DATA FOR THE TASK: Begin
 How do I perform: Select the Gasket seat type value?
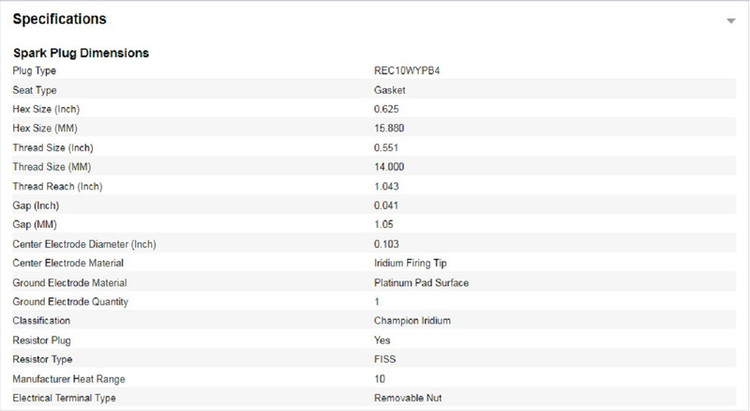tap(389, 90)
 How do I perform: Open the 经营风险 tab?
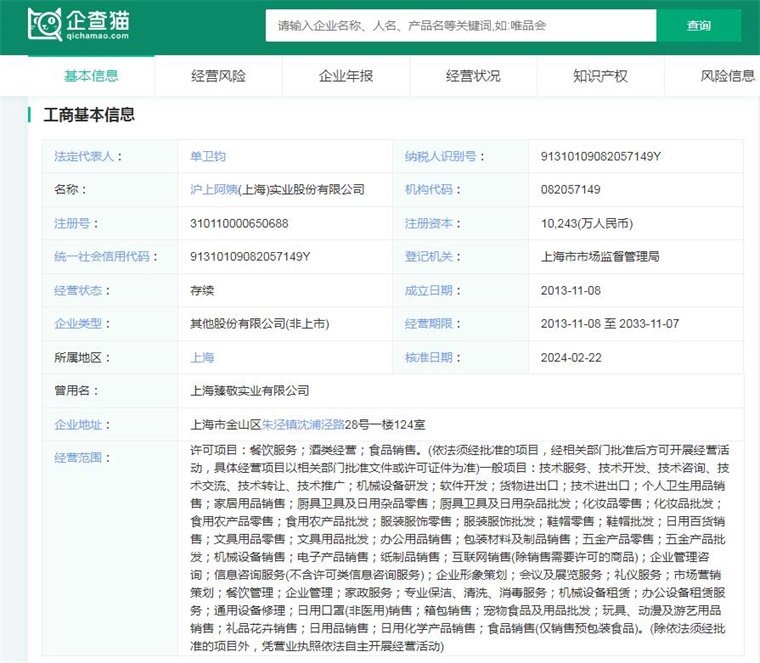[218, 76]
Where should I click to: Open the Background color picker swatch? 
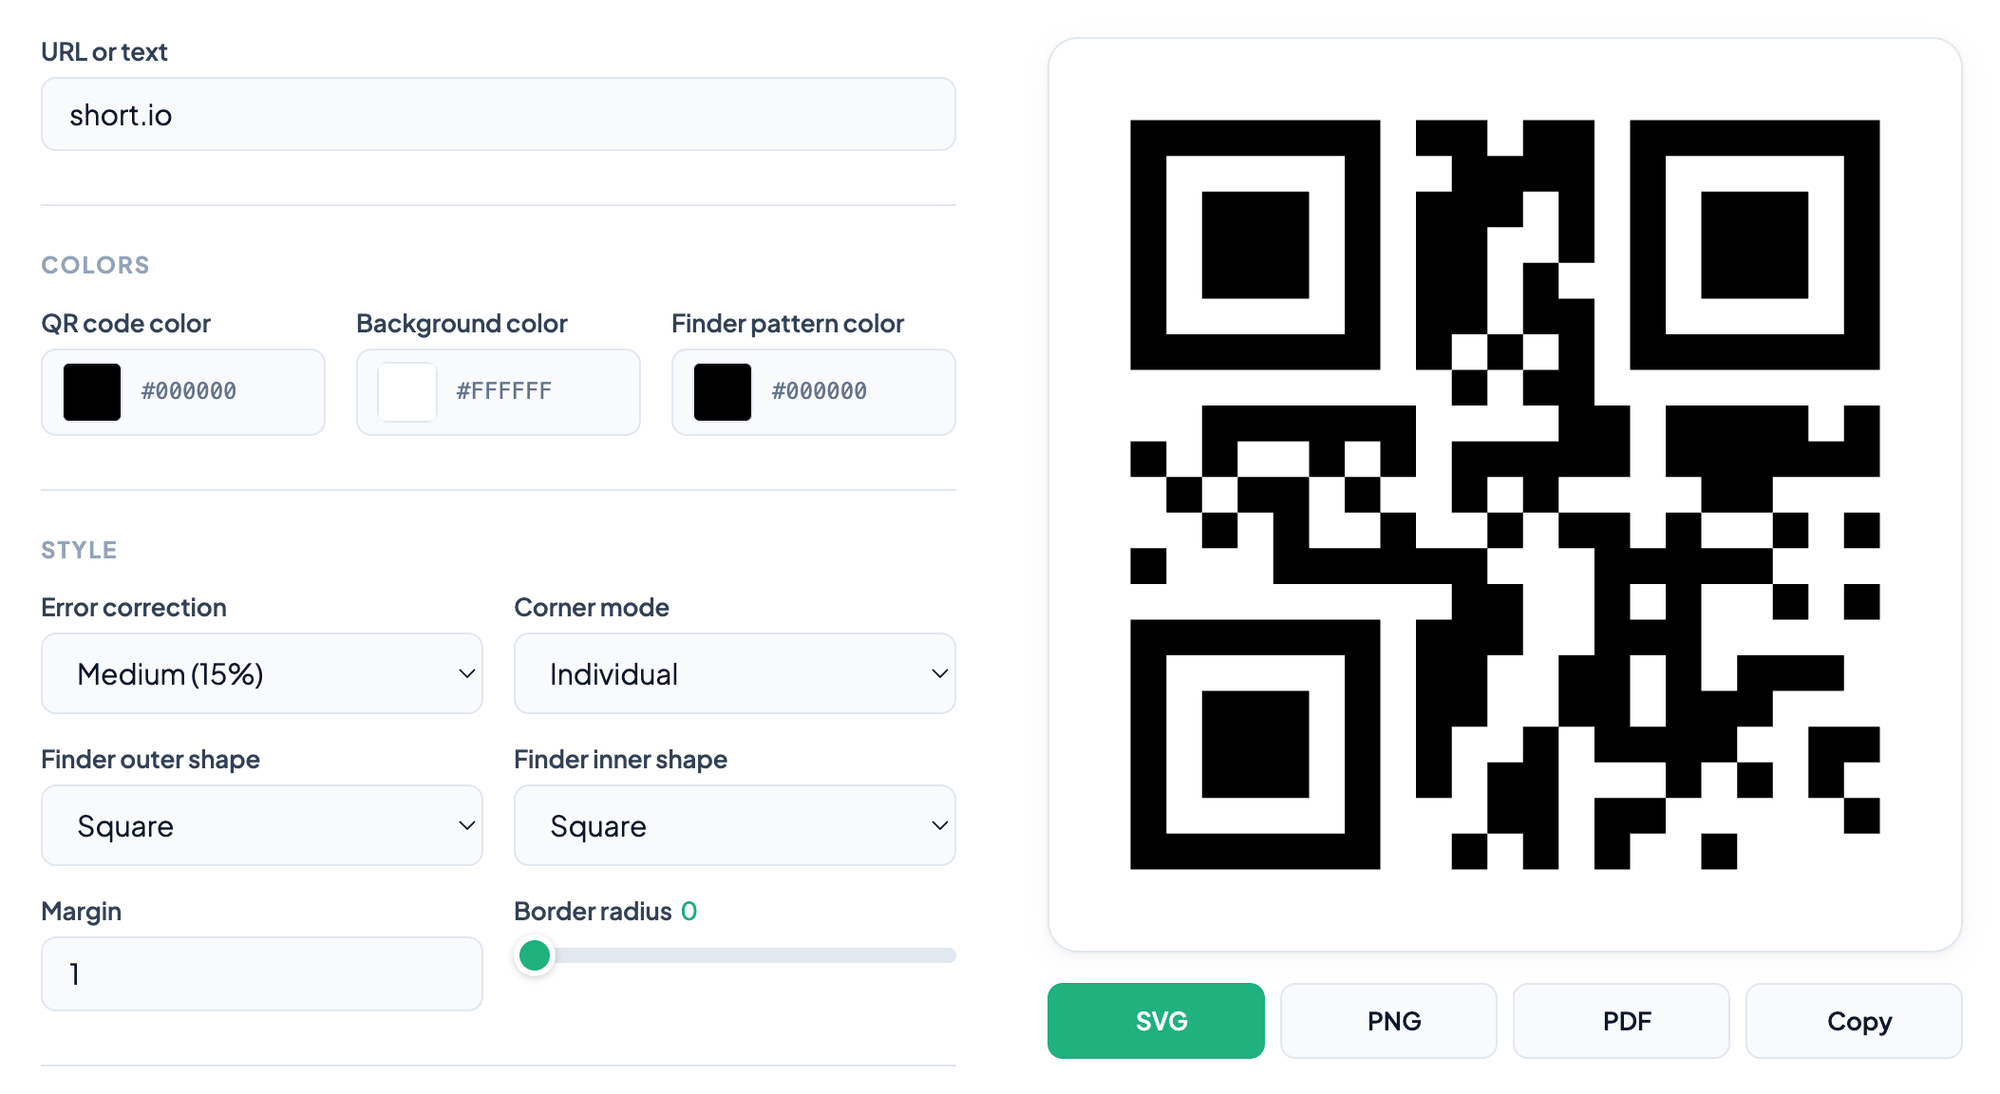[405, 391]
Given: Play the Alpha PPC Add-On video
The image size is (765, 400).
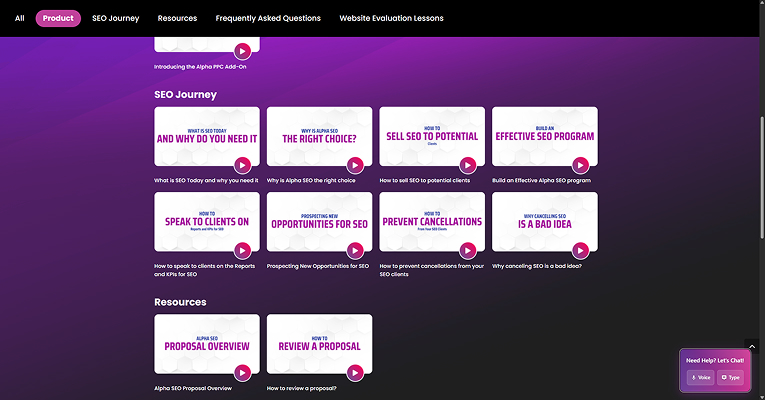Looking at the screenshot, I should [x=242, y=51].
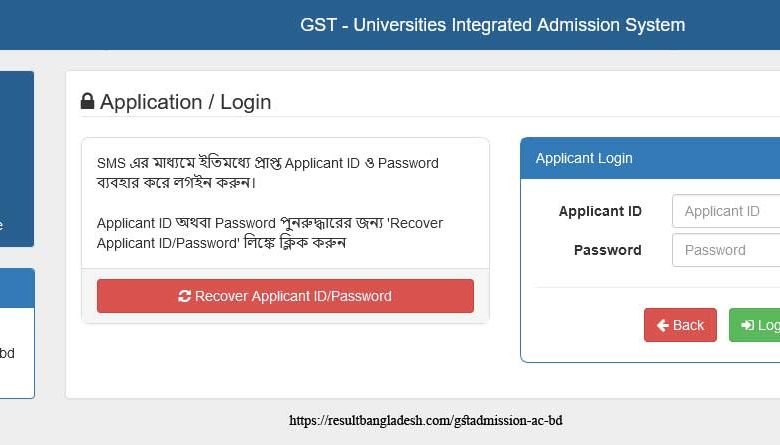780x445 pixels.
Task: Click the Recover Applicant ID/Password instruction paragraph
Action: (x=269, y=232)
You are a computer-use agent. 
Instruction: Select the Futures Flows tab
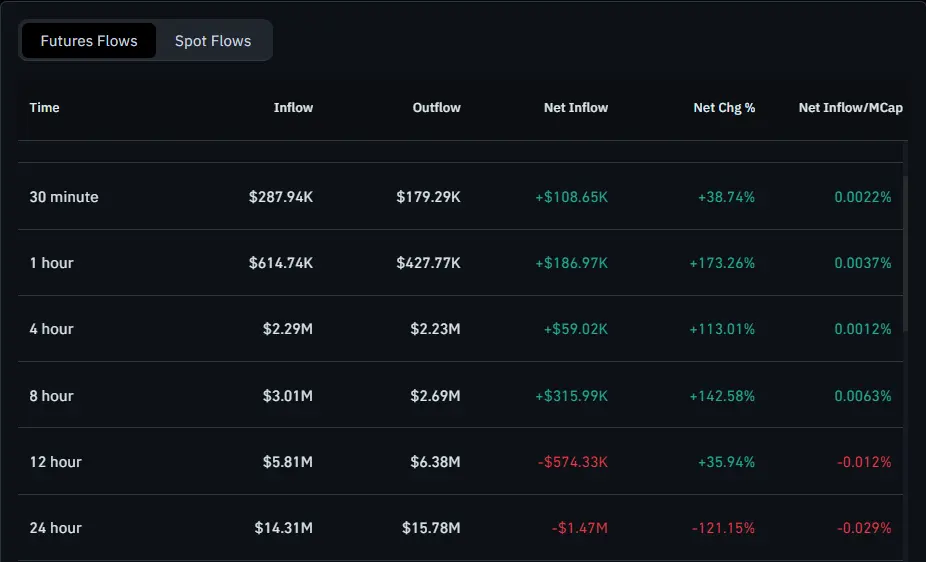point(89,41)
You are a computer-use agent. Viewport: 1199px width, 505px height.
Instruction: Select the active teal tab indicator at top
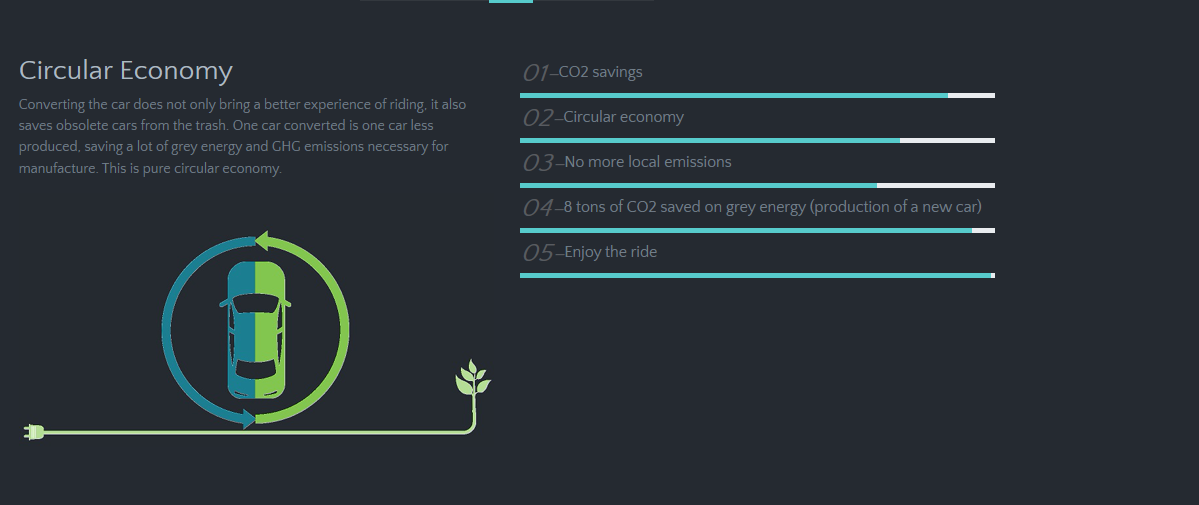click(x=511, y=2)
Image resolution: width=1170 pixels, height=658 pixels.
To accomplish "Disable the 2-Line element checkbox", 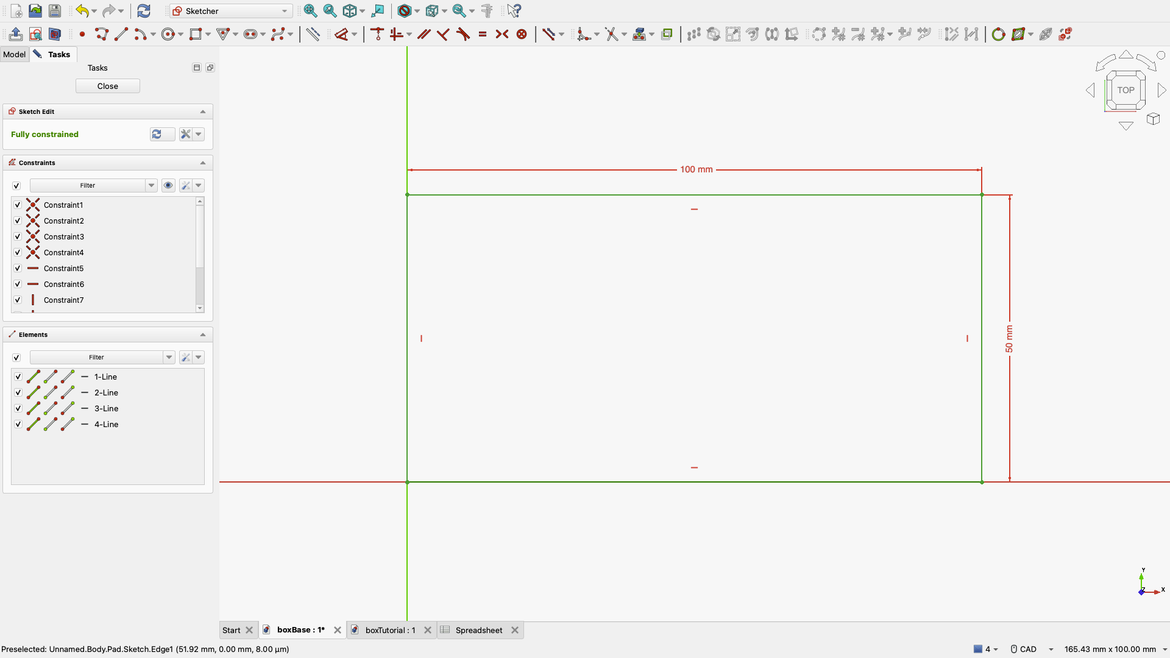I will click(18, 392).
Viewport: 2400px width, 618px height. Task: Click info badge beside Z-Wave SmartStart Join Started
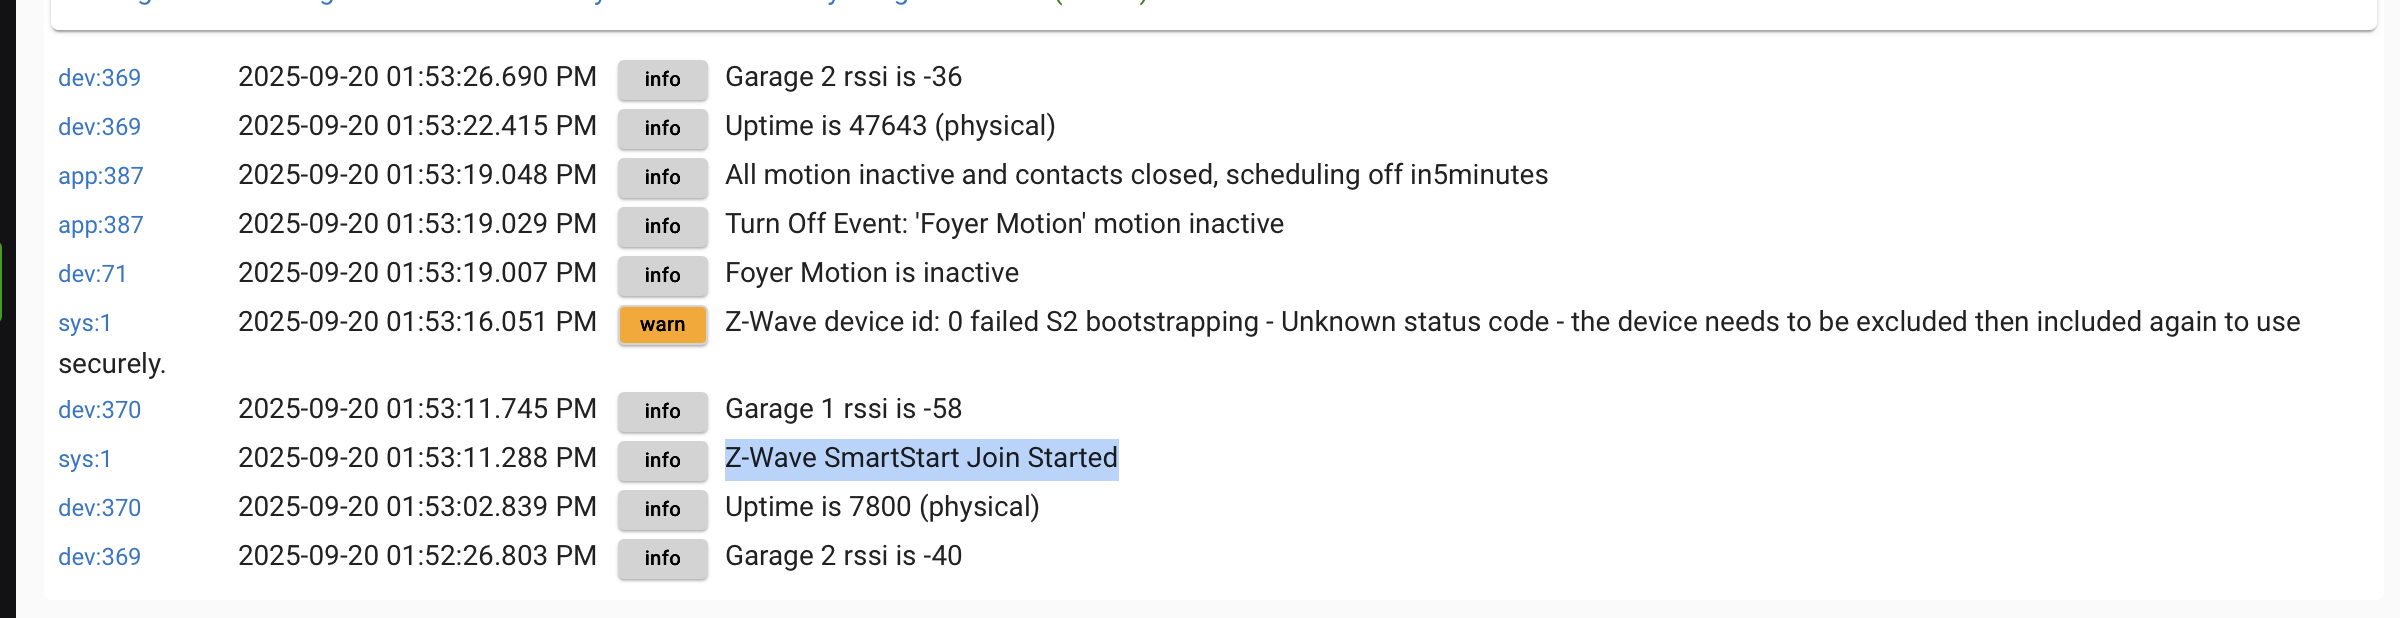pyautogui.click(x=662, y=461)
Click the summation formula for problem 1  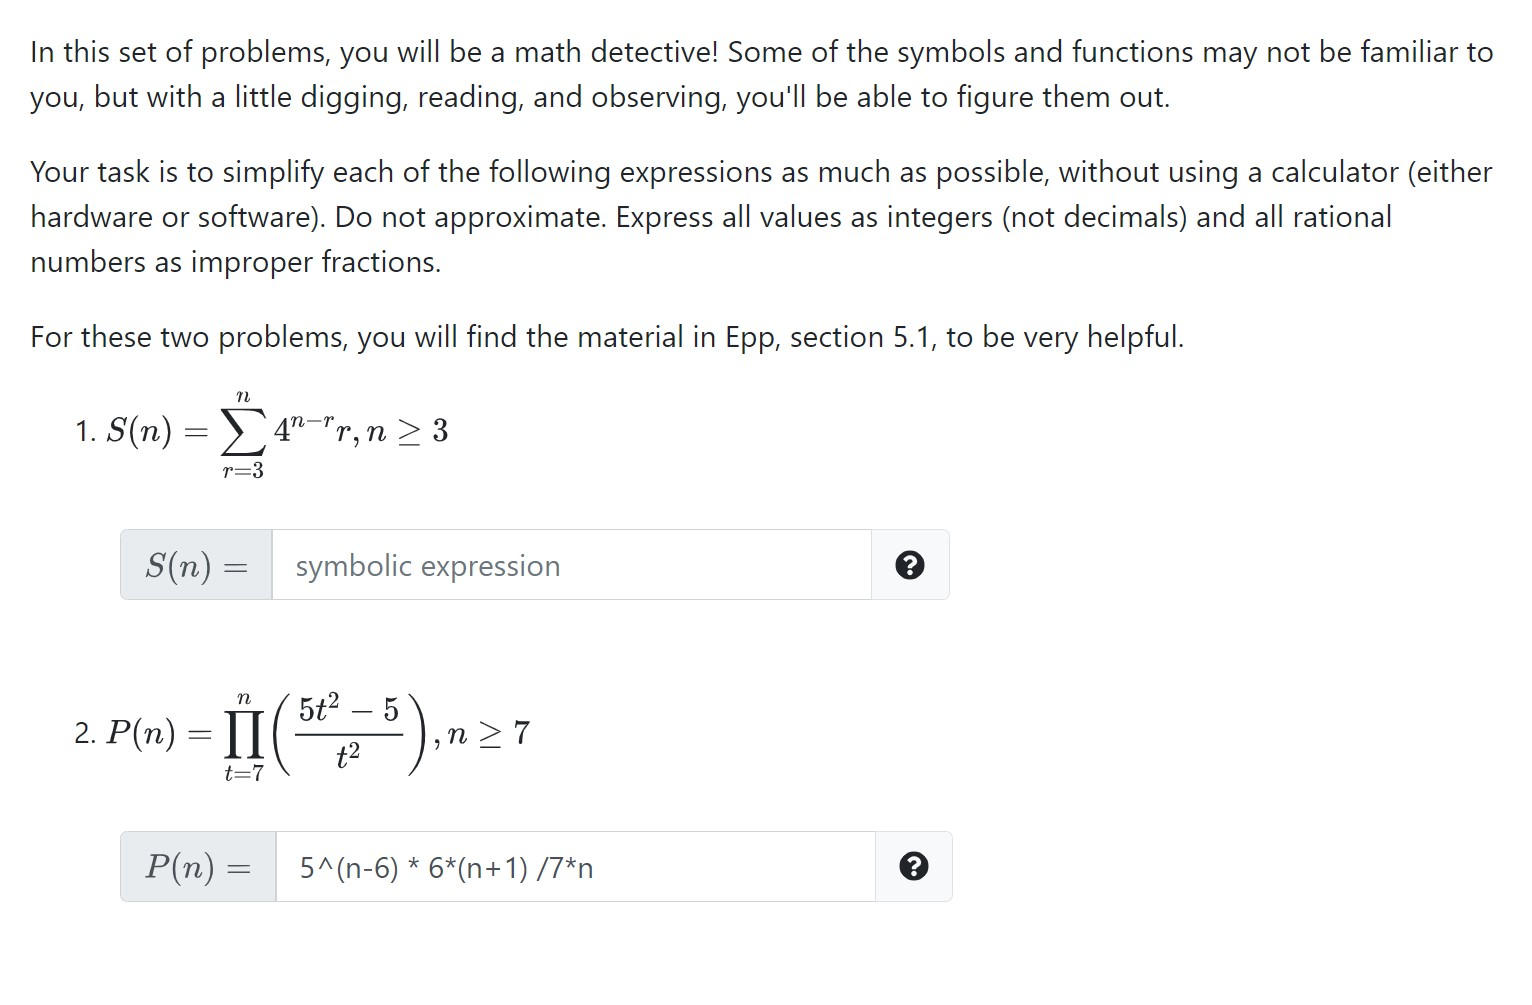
DATA FOR THE TASK: End
▶ YOUR GOAL:
Note how many lines in the data above have the string "agent" in them, and give that number by itself.

▶ ANSWER TO THIS PROBLEM:
2